| Exercise directions |
Output every line of the records below verbatim, leaving out the pictures.

| Records to process |

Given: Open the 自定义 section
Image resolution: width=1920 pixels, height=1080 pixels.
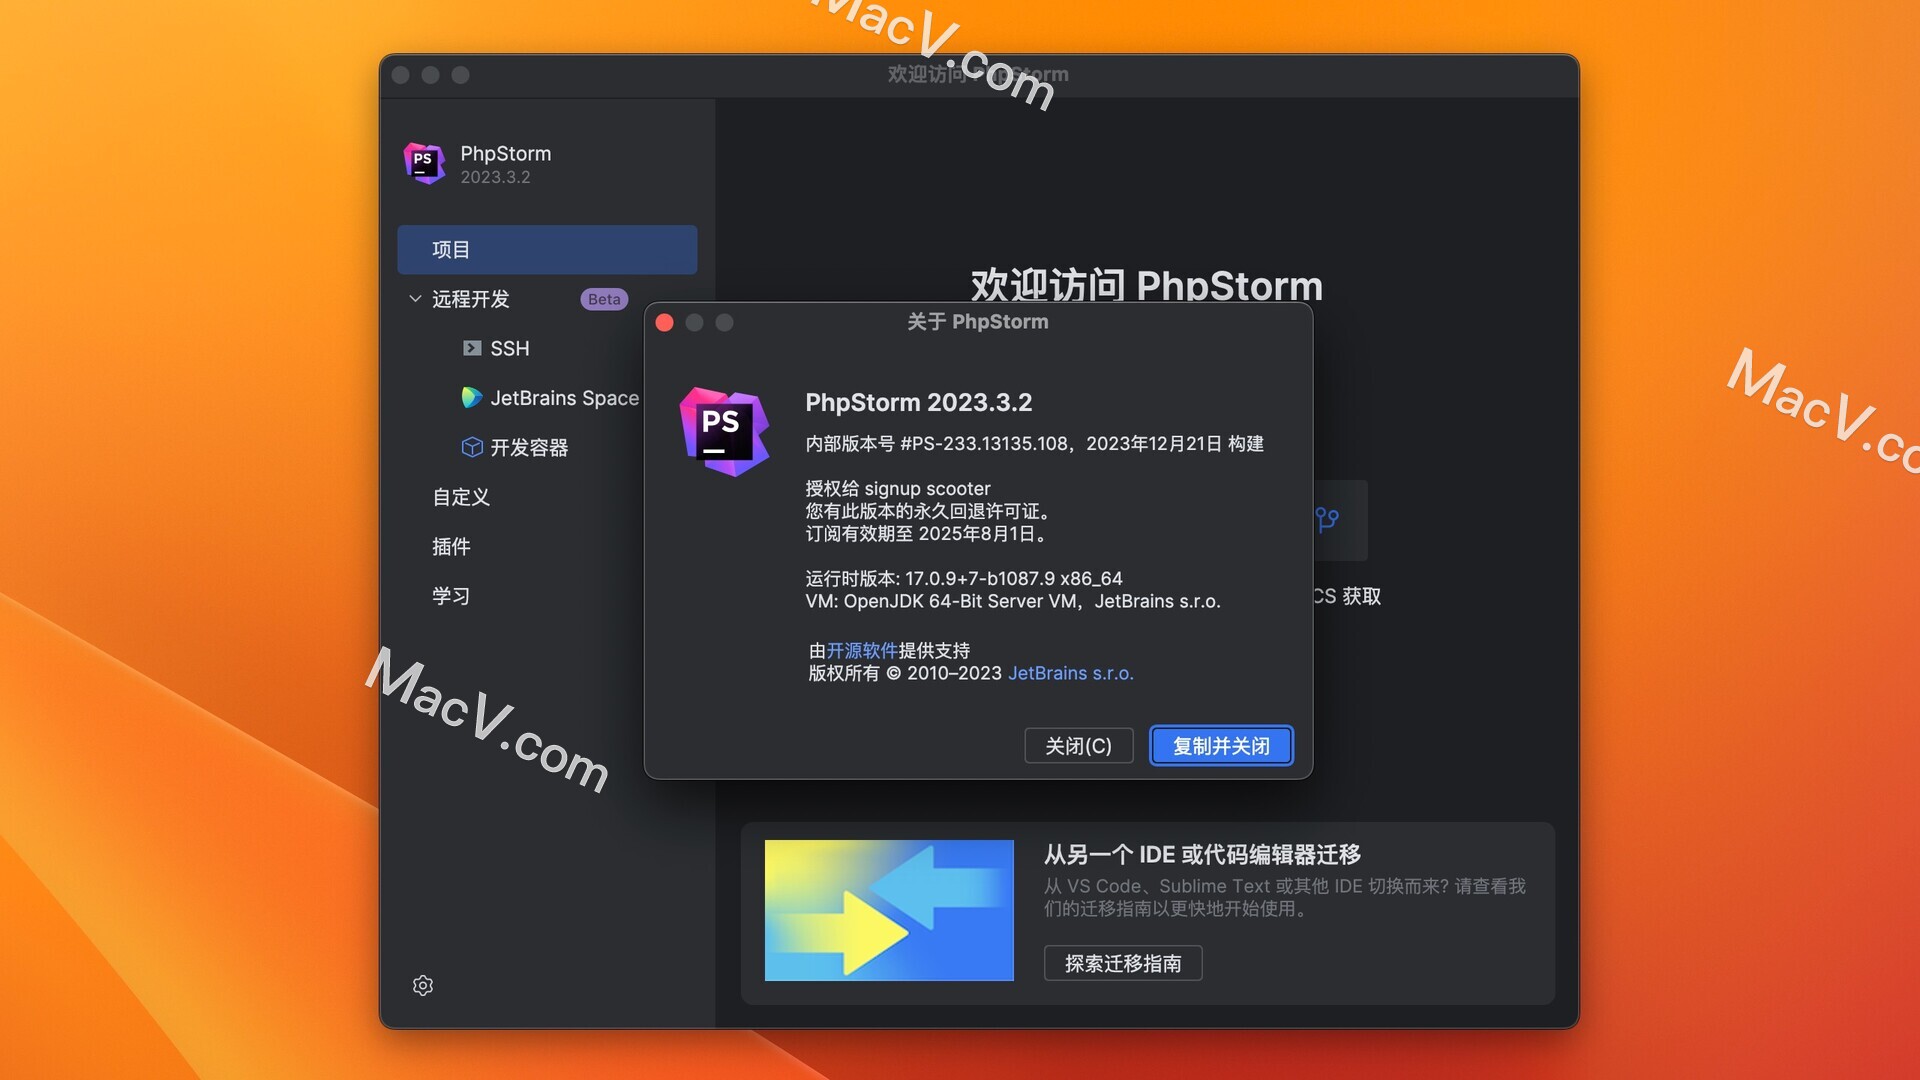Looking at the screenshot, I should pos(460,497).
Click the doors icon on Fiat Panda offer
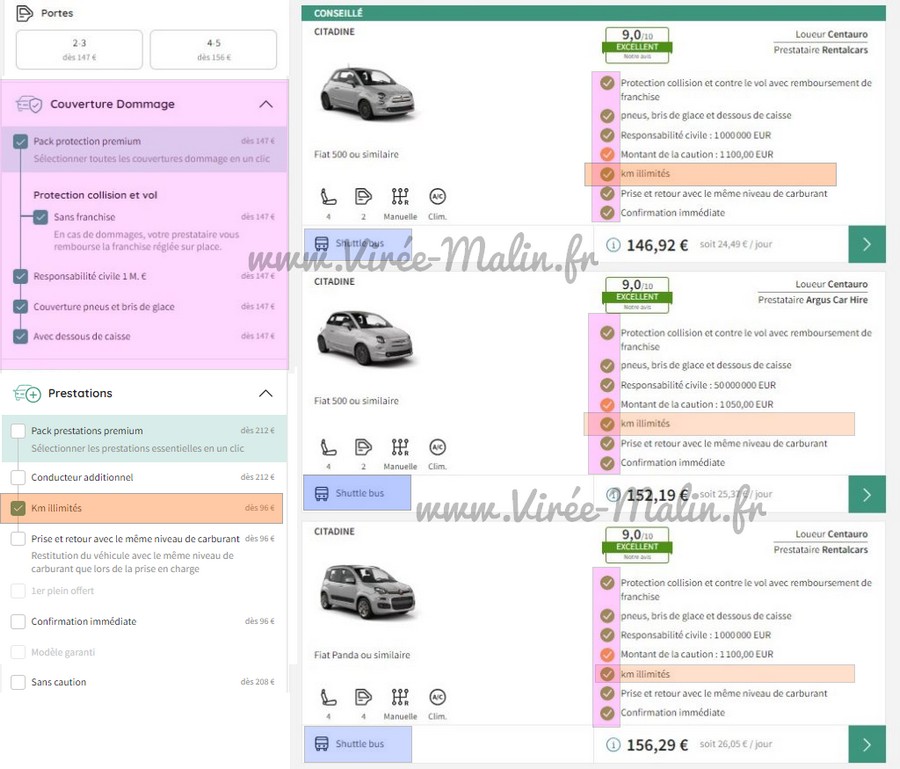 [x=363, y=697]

| Answer to this task |
Given: Open the 自定义 section
Image resolution: width=1920 pixels, height=1080 pixels.
Looking at the screenshot, I should pos(460,497).
Click the doors icon on Fiat Panda offer
 [x=363, y=697]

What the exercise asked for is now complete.